Ideally, only URLs that answer with the status code 200 are indexed. If your page answers with a different status code, like a 3xx redirect, it will eventually be removed from the index. If you are using temporary redirects (302) make sure that your URLs answer with the status code 200 again once the temporary issue has passed and fix internal links if the redirect is permanent (301). You can check your redirects in Website Success > Indexability > Redirects > Status Codes.
Your internal links should point directly to the target URLs. Avoid linking to redirects if possible; if you find links pointing to redirects using the Redirects report above you should correct the links to point directly to the actual target URL.
noindex via robots
By setting the meta tag "robots" to "noindex" you can tell search engines that your page should not be indexed. The meta tag "robots" can be found in the <head> part of the source code but you can also say "noindex" via the HTTP header.

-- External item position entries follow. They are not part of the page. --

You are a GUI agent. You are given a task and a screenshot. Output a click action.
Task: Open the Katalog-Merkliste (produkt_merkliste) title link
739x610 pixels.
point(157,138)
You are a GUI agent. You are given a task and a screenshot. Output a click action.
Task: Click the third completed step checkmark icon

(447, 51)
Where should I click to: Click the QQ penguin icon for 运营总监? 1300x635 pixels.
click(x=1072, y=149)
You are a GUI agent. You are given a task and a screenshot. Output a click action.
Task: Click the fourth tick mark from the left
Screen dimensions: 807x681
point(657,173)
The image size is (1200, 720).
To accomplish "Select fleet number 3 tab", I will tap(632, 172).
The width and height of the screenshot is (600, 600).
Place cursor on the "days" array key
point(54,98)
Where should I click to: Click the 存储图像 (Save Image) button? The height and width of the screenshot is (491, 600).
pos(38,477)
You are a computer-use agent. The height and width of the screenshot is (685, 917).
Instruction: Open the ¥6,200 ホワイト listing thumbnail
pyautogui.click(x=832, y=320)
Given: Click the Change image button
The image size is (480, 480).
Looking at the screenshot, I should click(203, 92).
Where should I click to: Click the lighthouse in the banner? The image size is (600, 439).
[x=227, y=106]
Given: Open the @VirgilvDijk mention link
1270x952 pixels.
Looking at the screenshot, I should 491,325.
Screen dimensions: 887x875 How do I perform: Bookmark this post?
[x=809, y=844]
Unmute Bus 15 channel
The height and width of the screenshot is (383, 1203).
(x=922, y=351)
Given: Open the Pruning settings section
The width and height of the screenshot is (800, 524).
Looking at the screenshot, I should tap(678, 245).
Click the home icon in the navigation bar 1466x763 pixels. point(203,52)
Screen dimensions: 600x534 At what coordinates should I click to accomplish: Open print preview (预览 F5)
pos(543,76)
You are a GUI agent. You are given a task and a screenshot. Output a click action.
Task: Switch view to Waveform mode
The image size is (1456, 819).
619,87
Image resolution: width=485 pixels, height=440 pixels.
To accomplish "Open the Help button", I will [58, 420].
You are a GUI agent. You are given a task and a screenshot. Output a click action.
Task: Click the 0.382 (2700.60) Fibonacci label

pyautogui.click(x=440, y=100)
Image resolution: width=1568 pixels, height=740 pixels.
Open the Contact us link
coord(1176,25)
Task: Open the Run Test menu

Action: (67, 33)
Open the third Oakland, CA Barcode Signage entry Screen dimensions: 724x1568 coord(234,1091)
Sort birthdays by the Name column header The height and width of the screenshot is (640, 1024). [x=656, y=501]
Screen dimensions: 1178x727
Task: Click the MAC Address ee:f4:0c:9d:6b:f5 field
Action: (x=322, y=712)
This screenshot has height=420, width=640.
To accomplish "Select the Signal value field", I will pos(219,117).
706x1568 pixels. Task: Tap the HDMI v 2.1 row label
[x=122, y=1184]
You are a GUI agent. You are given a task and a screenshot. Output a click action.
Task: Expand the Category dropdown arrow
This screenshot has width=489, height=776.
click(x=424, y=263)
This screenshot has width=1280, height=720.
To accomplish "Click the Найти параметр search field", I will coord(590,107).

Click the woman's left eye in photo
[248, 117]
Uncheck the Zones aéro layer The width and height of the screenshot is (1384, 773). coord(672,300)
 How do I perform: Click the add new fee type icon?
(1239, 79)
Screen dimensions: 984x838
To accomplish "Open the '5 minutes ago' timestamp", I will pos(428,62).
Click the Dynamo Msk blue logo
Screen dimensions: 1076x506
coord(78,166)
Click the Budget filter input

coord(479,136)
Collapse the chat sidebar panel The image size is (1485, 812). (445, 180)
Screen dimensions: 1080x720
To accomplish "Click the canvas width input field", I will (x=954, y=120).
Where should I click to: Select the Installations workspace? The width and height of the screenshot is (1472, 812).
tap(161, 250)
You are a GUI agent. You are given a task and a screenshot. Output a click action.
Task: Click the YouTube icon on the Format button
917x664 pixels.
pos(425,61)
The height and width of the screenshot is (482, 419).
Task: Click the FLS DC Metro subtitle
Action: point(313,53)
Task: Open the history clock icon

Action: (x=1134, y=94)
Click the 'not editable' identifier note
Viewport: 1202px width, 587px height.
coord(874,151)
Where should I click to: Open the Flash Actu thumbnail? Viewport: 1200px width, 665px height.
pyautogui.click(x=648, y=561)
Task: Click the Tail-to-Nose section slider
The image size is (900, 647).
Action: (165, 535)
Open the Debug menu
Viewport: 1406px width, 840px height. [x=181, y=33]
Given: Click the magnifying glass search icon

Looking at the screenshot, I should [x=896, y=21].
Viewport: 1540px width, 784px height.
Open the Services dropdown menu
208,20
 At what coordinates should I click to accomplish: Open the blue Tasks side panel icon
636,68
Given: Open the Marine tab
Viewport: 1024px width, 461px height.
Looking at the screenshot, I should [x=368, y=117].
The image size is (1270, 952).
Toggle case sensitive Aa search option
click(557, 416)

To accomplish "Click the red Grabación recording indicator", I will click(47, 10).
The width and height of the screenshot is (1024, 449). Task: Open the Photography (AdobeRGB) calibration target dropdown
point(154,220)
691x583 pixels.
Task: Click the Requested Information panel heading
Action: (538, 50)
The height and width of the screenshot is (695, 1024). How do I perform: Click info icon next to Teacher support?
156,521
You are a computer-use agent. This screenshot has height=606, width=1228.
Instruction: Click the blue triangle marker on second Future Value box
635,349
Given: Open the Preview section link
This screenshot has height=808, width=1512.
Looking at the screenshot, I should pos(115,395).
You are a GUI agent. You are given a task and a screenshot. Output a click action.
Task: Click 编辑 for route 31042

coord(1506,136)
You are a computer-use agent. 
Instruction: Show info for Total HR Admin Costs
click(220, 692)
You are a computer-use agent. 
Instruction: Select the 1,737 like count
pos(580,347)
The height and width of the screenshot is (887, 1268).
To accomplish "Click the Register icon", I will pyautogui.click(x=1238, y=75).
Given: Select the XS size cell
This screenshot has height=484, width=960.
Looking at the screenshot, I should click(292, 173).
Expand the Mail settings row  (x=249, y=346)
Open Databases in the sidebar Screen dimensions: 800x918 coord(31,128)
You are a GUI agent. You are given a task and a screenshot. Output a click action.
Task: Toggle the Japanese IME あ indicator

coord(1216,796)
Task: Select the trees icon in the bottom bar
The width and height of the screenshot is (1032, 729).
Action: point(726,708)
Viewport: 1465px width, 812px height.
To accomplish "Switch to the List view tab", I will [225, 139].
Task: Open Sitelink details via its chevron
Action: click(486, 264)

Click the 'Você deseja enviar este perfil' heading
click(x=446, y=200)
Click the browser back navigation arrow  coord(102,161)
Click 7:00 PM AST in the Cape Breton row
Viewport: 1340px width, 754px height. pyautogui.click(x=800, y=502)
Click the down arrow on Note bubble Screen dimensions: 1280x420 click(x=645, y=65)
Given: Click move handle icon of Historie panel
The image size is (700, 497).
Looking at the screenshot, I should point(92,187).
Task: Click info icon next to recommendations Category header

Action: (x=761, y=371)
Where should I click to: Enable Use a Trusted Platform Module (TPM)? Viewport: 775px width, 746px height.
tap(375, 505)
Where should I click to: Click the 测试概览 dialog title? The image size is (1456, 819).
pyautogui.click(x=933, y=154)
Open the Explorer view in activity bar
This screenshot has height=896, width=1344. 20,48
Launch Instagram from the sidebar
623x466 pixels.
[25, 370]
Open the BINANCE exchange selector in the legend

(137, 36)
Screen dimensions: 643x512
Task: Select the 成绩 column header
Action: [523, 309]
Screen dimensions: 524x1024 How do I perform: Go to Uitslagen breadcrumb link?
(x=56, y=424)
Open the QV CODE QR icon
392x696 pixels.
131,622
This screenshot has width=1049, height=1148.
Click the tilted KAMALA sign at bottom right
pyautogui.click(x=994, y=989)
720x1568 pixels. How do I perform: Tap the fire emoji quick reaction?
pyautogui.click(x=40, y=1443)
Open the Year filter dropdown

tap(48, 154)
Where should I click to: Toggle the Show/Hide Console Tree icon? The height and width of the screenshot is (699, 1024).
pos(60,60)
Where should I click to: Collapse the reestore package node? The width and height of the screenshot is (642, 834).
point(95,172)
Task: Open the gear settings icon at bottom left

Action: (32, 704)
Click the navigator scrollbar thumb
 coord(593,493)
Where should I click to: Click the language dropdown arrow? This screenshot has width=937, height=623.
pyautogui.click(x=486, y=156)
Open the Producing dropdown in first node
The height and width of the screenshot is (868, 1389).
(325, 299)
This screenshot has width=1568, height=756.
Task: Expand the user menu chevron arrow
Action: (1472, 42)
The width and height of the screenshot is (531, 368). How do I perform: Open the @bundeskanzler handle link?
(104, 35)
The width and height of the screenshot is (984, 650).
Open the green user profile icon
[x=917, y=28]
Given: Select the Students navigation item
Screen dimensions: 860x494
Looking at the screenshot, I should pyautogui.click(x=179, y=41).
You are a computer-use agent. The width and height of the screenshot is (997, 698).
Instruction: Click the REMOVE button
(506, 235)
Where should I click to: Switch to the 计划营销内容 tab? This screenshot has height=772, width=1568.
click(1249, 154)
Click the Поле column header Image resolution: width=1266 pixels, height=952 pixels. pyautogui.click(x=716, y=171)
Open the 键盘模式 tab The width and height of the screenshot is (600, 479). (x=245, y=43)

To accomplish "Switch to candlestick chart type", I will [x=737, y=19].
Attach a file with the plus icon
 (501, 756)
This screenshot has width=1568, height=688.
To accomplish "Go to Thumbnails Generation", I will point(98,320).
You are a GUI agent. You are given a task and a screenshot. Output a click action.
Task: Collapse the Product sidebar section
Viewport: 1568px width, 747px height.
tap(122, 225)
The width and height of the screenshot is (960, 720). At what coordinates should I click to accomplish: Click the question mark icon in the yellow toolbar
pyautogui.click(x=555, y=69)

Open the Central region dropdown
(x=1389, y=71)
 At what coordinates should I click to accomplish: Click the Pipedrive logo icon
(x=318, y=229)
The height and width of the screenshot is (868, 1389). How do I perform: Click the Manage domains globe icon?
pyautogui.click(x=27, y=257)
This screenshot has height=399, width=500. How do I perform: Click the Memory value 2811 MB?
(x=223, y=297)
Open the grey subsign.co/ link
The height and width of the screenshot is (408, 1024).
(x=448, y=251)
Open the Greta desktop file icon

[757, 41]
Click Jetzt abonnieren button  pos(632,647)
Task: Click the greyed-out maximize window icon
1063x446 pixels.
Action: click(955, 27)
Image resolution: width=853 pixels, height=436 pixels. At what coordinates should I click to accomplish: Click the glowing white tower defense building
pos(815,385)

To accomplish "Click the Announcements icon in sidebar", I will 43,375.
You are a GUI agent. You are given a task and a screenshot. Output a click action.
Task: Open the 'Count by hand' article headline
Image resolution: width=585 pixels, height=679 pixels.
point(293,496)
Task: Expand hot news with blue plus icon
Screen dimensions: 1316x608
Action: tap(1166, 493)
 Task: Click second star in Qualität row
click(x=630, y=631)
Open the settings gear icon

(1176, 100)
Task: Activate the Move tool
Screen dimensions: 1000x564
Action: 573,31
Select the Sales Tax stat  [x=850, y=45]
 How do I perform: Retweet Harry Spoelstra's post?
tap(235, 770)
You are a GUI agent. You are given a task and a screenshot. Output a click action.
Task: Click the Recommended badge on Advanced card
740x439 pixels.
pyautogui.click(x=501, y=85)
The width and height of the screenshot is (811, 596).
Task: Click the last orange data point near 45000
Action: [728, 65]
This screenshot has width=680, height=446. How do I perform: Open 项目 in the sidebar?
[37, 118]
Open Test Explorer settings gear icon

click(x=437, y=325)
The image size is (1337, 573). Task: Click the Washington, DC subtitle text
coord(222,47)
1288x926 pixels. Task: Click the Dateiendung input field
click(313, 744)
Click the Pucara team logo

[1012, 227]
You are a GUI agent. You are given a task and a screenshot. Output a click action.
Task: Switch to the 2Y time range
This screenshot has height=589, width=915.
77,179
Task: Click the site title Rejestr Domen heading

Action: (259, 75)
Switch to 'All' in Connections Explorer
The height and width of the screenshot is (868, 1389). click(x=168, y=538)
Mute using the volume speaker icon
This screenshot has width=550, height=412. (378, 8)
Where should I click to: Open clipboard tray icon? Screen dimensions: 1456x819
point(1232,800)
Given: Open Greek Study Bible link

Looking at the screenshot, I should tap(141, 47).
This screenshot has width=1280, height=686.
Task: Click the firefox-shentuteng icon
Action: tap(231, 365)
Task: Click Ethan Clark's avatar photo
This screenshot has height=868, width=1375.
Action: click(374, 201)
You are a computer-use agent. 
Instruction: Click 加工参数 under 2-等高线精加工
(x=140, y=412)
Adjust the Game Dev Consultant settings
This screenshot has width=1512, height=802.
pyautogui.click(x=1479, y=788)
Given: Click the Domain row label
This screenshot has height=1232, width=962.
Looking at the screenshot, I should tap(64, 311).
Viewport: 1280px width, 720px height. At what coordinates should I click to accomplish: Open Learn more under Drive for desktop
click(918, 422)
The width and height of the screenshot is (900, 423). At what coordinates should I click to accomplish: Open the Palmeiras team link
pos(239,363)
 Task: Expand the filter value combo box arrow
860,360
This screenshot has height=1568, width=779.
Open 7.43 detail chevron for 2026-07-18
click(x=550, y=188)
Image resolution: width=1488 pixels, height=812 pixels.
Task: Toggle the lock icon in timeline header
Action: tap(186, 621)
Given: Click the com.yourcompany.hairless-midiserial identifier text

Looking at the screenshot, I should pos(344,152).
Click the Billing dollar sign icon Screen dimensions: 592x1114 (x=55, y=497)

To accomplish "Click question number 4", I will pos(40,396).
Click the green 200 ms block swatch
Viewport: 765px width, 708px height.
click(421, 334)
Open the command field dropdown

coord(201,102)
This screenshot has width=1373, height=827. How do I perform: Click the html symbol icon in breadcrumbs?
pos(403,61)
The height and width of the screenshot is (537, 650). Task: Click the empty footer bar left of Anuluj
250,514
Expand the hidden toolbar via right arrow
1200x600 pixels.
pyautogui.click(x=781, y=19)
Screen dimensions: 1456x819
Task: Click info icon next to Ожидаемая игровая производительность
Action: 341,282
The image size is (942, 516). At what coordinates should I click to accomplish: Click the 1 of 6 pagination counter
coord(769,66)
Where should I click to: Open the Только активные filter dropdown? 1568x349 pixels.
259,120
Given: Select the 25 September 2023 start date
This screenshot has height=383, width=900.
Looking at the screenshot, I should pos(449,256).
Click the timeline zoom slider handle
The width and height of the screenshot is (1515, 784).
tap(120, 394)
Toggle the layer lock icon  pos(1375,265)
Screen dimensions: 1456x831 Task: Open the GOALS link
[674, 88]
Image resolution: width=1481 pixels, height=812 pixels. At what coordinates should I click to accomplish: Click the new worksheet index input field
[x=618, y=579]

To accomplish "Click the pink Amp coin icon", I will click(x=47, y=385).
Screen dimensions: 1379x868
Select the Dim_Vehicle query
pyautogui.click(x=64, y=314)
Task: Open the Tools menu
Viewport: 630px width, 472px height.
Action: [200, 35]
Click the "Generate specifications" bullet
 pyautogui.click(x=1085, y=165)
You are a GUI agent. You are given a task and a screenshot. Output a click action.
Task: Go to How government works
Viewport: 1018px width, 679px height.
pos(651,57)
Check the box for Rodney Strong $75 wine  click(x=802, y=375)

If a URL is set to "noindex" crawling of that URL should be allowed in the robots.txt. Search engine crawlers cannot read the noindex directive if they are disallowed from crawling that URL.
Pages that answer with header status codes 4xx or 5xx also won't get indexed by search engines. If your indexed page suddenly answers with an error status code search engines will usually keep trying for a while to see if the page becomes available again. If not it will be removed from the index. Make sure to analyze your website regularly to catch and fix any broken pages right away. In Ryte you can either use the status code report found under Website Success > Indexability > Status Codes or the Critical Errors report (Website Success > Critical Errors) to check if you have broken pages.
URLs that answered with a status code of the 5xx variety might only have been temporarily unavailable. Especially if your server isn't quite as robust the server might have struggled with the load during the crawl. If you have many 5xx errors in your analysis, try to reduce the crawl speed via the project settings. You can also set up automatic crawling outside of your business hours when your domain receives the least amount of user traffic.